Cheri @ Blog This Mom! said...

Gee, not having a son to compare to, maybe I'm harder on my daughters than I would otherwise be if they were male. My husband says he worries less about how not-athletic Laura is than he would if she were a boy, and he says he knows this isn't "right," but that he still worries less than he knows he would otherwise.

Hmmmm.

blognut said...

I've often wondered about this very same thing with my girls.

Yes, I think... a little... for so many reasons that are both conscious and sub-conscious.

Jen said...

Well, I don't have a daughter, but I think if I did, I would worry about her more. Raising a girl just seems so much harder to me.

Midwest Mom said...

I think I've told you this before, but my father recently admitted to me that my being a woman was "an accident of fate" and that it meant life would expect much more of me than of most men. I am thirty-seven (and yes, I still have these conversations with my Dad.)

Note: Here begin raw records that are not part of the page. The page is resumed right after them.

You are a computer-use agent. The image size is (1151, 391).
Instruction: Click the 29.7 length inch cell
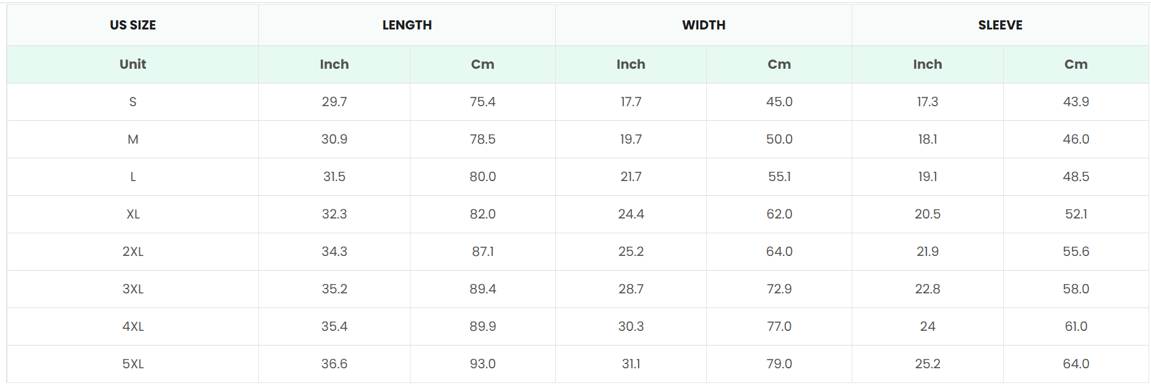coord(334,102)
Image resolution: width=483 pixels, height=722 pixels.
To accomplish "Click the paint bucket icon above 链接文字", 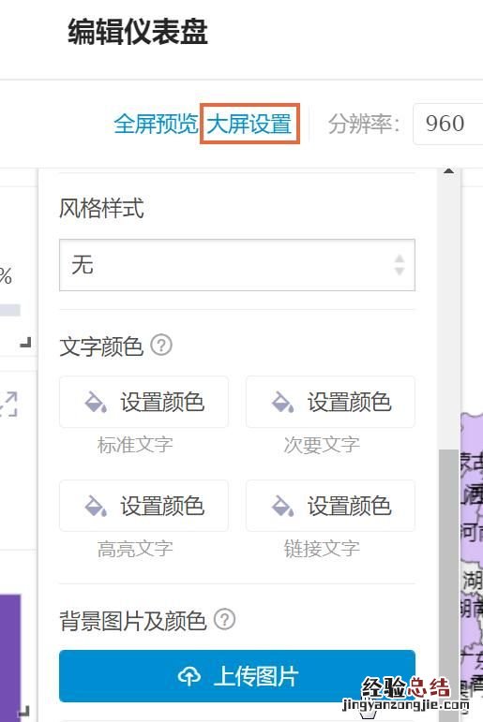I will 282,506.
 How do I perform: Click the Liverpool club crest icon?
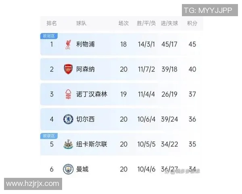tap(68, 44)
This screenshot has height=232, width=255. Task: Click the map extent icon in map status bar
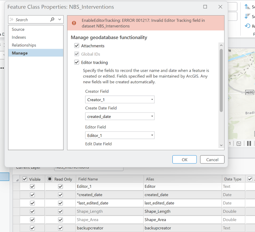tap(239, 143)
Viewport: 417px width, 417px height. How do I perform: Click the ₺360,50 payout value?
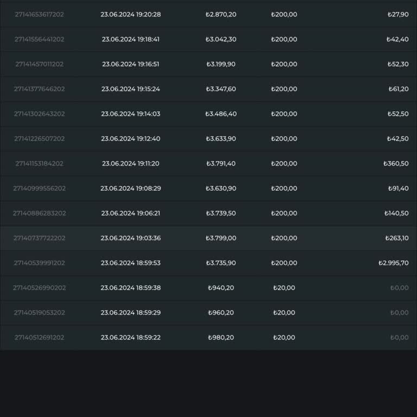[x=396, y=163]
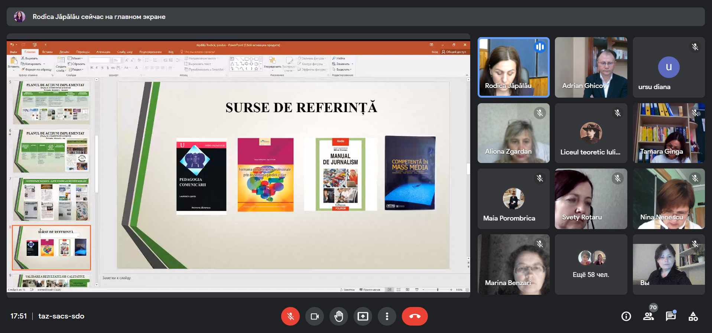The width and height of the screenshot is (712, 333).
Task: Click the present screen icon
Action: (363, 316)
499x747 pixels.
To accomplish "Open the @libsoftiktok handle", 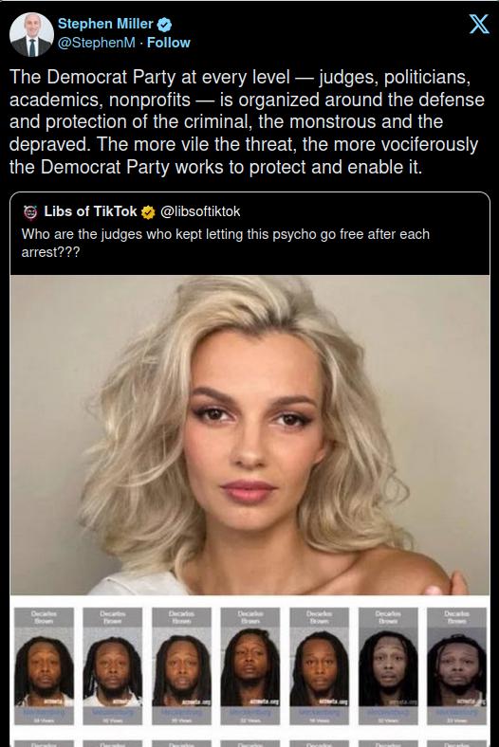I will (201, 211).
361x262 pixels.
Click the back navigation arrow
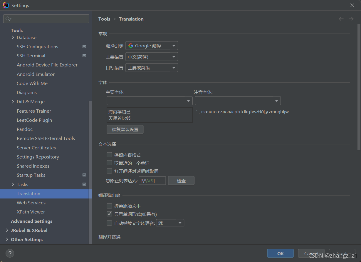tap(341, 19)
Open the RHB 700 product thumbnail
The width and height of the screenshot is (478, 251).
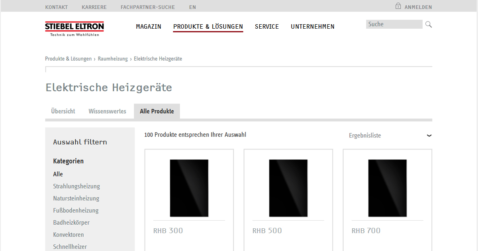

Maybe it's okay that we treat our sons and daughters differently and that we share the depth and breadth of our own experience with them, even if it is more challenging for one than the other. Parents' relationships with their children are highly individual. When I look at my own relationships with my sons and daughter, I know I have something to work on with each of them. I'm always tweaking.

It wouldn't surprise me if all parents did the same.

- Julia at Midwest Moms

Kate said...

You've posed an interesting question and one I've thought about many, many times. Having both a son and daughter, I KNOW that I've been harder on her than him. After awhile, I sort of let him go (when he got in college....) and do his own thing without a lot of commentary or advice. But her? She'll be 21 in less than 2 weeks and I still feel such need to impart wisdom, such a need in her to receive it (my projection, I'm sure)and a concern far deeper than I've ever felt for my son (no reflection on the depth of my love, just expressed differently).

What is it about the girls we mother? Sometimes I wonder if it's not an insatiable need to protect them from (or at least give them head's up with armor and preparation)for the things we (as women) experienced on the path, things speakable and unspeakable.

In the end, my strategy may be dead wrong, my parenting style ready to backfire (perhaps it already has!). I look back and see how many ways I could have parented "better" when she was 5 or 7 or 12 or even 15. I can't go back though.

You've touched a nerve in me. I could go on forever (but wont').

Provocative post, JCK!

Manic Mommy said...

I can only speak to sons and know that they hold a place in our hearts that no other man ever could. Still I yearn for a girl. Perhaps because I want to see a little of myself in her.

Margaret said...

I have two daughters. I know what you mean. The things I find most difficult/annoying/unforgivable in my girls are the very things I hate most about myself. I am definitely trying to work on it.

Ginaagain said...

I worry more when about the children with my character traits regardless of their sex. I think this is because I know how much of a stumbling block those traits can be. Conversely I have a tendency to be charmed when I see traits that remind me of their Dad. They know it too and are always trying to make me laugh when I get mad at them.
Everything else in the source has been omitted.